Agosto Lilás: história de Maria da Penha deu nome à lei que mudou o combate à violência contra a mulher no Brasil
Campanha reforça a importância da informação, da denúncia e da rede de proteção às mulheres vítimas de violência
Agosto é marcado no Brasil pelo Agosto Lilás, campanha de conscientização e enfrentamento à violência contra a mulher. Criada para ampliar o debate sobre o tema e divulgar os mecanismos de proteção, a mobilização também relembra a trajetória de Maria da Penha Maia Fernandes, cuja história se tornou símbolo da luta contra a violência doméstica no país.
A farmacêutica cearense sofreu violência doméstica durante anos e ficou paraplégica depois de ser atingida por um disparo de arma de fogo enquanto dormia, em 1983. Meses depois, durante uma segunda tentativa de assassinato, foi empurrada da cadeira de rodas e sofreu uma descarga elétrica durante o banho.
O caso levou anos para chegar a uma conclusão na Justiça brasileira. Diante da demora e da falta de uma resposta efetiva do Estado, Maria da Penha levou sua história à Comissão Interamericana de Direitos Humanos da Organização dos Estados Americanos (OEA).
Em 2001, o Brasil foi responsabilizado internacionalmente pela negligência e omissão diante da violência sofrida por Maria da Penha. O caso contribuiu para uma mudança na legislação brasileira e, em 7 de agosto de 2006, foi sancionada a Lei nº 11.340, que passou a ser conhecida como Lei Maria da Penha.
Uma lei que mudou a proteção às mulheres
A Lei Maria da Penha criou mecanismos para prevenir e combater a violência doméstica e familiar contra a mulher. A legislação reconhece diferentes formas de violência, que vão muito além da agressão física.

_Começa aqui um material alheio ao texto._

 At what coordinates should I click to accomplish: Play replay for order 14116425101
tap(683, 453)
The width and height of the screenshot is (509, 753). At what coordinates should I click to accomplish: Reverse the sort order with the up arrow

Entre elas estão a violência psicológica, sexual, patrimonial e moral, além da violência física. A lei também estabelece medidas protetivas de urgência para garantir a segurança da vítima e impedir que o agressor continue se aproximando ou ameaçando a mulher.
A legislação representou uma mudança importante ao reconhecer que a violência doméstica não deve ser tratada como um problema privado da família, mas como uma questão de direitos humanos e de responsabilidade do Estado.
Por que agosto é lilás?
A escolha do mês está diretamente relacionada à própria criação da Lei Maria da Penha. Agosto Lilás surgiu como uma campanha de conscientização sobre a violência contra a mulher e ganhou força como período de mobilização para divulgar os direitos das vítimas e os canais de atendimento e denúncia.
Ao longo do mês, órgãos públicos, organizações sociais e movimentos de mulheres promovem ações educativas, debates e campanhas para incentivar a identificação de situações de violência e fortalecer a rede de proteção.
A campanha também busca combater uma das principais barreiras enfrentadas por muitas vítimas: o silêncio.
A violência pode acontecer dentro de casa, em relacionamentos, no ambiente de trabalho ou em outros espaços de convivência. Muitas vezes, sinais de controle, ameaças, humilhações e isolamento aparecem antes das agressões físicas.
A violência também pode começar pelo controle
O enfrentamento à violência contra a mulher passa pela compreensão de que nem toda agressão deixa marcas visíveis.
Controlar roupas, amizades, dinheiro, celular e redes sociais, impedir a mulher de trabalhar ou estudar, humilhar, ameaçar e utilizar os filhos como forma de pressão também podem ser manifestações de violência.
Por isso, o Agosto Lilás também tem um papel educativo: informação pode ajudar uma mulher a reconhecer uma situação de violência e buscar ajuda antes que ela se agrave.
A história de Maria da Penha mostra que a violência doméstica pode atravessar diferentes classes sociais, territórios e gerações. Ao mesmo tempo, mulheres em situação de vulnerabilidade podem enfrentar obstáculos adicionais para romper o ciclo de violência, como dependência financeira, falta de acesso a serviços e ausência de uma rede de apoio.
O legado de Maria da Penha
Quase duas décadas depois da criação da lei, o nome de Maria da Penha permanece associado à luta por uma vida livre de violência para as mulheres brasileiras.
Mais do que uma legislação, sua trajetória ajudou a colocar a violência doméstica no centro do debate público e mostrou a importância de responsabilizar o Estado pela proteção das vítimas.
Durante o Agosto Lilás, a mensagem permanece atual: violência contra a mulher não é assunto privado, e nenhuma vítima deve enfrentar essa situação sozinha.
Se você estiver em situação de violência ou conhecer alguém que esteja, procure a rede de proteção disponível na sua cidade e busque orientação.